Death before Dishonor: Kurz und bündig

David Weigend

Gestern Abend im Crash: Der Auftritt von "Tod vor Schmach" hat, ganz nach Sitte von US-Hardcorebands, nur 40 Minuten gedauert. Also halten wir uns ebenso knapp.



Nachdem sich die fünf Musiker aus Boston mit Schweinesteaks vom Grill gestärkt haben, gehen sie um 22.30 Uhr auf die Bühne. Das Crash ist zu diesem Zeitpunkt mittelvoll. Gemessen daran, dass die Veranstalter die halbe Regio mit Ankündigungsplakaten zugeklebt haben, hätte es ruhig etwas voller sein dürfen.

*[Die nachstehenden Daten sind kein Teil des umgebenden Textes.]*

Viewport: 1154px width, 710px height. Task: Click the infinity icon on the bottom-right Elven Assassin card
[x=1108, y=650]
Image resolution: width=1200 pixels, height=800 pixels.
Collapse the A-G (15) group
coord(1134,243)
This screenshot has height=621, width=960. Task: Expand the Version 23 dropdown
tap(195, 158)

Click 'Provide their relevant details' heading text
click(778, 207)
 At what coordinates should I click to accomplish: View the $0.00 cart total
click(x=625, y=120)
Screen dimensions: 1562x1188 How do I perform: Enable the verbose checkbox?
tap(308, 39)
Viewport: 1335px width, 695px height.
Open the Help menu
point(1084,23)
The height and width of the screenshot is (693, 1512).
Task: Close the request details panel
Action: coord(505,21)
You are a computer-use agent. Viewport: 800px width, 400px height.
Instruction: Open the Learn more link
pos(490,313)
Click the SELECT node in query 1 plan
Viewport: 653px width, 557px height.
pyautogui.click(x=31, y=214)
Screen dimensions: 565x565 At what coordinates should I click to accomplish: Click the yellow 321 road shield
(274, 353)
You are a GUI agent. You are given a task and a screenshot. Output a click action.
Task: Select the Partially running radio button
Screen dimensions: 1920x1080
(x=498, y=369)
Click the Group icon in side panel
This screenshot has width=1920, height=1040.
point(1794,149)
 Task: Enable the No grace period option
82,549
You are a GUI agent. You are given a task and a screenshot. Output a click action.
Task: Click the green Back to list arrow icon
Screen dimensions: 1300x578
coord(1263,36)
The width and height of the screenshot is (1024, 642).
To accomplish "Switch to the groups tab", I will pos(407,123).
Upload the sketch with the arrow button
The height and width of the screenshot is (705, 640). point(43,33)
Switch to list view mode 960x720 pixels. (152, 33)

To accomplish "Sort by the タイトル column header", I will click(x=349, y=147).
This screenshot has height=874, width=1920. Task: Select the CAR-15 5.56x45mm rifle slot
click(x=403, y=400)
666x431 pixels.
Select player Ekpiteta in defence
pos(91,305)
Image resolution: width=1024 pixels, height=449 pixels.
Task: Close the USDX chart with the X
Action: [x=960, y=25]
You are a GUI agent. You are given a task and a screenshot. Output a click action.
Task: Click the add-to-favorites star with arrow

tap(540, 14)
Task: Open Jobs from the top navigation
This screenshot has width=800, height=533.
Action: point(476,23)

Dafür führen - Platz ist ja genug - die meisten der anwesenden Zuschauer einen irren Veitstanz auf, als Death before Dishonor ihre Version von Frustbewältigung Anno 2009 zum Besten geben: "I'm still trying to smash my way out, FUCK IT ALL!" Die Action geht weniger auf den Bühne, sondern im Moshpit ab. Vans-Veganer, Karatekids und Hardcorefreaks schlagen Räder, verteilen Schwinger in die Luft, jagen sich um den Stützpfeiler in der Mitte des Raums, als ginge es um Leben und Tod. Passend zu dem, was Sänger Bryan da ins Mikrofon brüllt: "INFECTED, we are condemned to die. INFECTED, cut always this life!"



Death before Dishonor bemühen sich redlich, ihrem Ruf als Vertreter des traditionellen Hardcore gerecht zu werden. Schnellere Nummern wechseln mit Midtempo-Groovern, bei denen man sich an Downset erinnert fühlt. Der Vergleich mit den alten Madball, das wird heute Abend hörbar, hinkt jedoch ein wenig, da sich die beiden Bands stilistisch doch ziemlich unterscheiden.

Die Texte richten sich an Betrogene, Verletzte, Gedemütigte und sie sind eine Kampfansage, eine Weigerung, sich zu fügen und aufzugeben.

Viele mögen auch einfach nur die Kraft von DBD, eine klanggewordene, geballte Faust. Ein rotziger Tropfen Spucke ins Gesicht aller Lügner, Schönredner und Feiglinge. Mehr gibt es dazu eigentlich nicht zu sagen. Hardcore for life.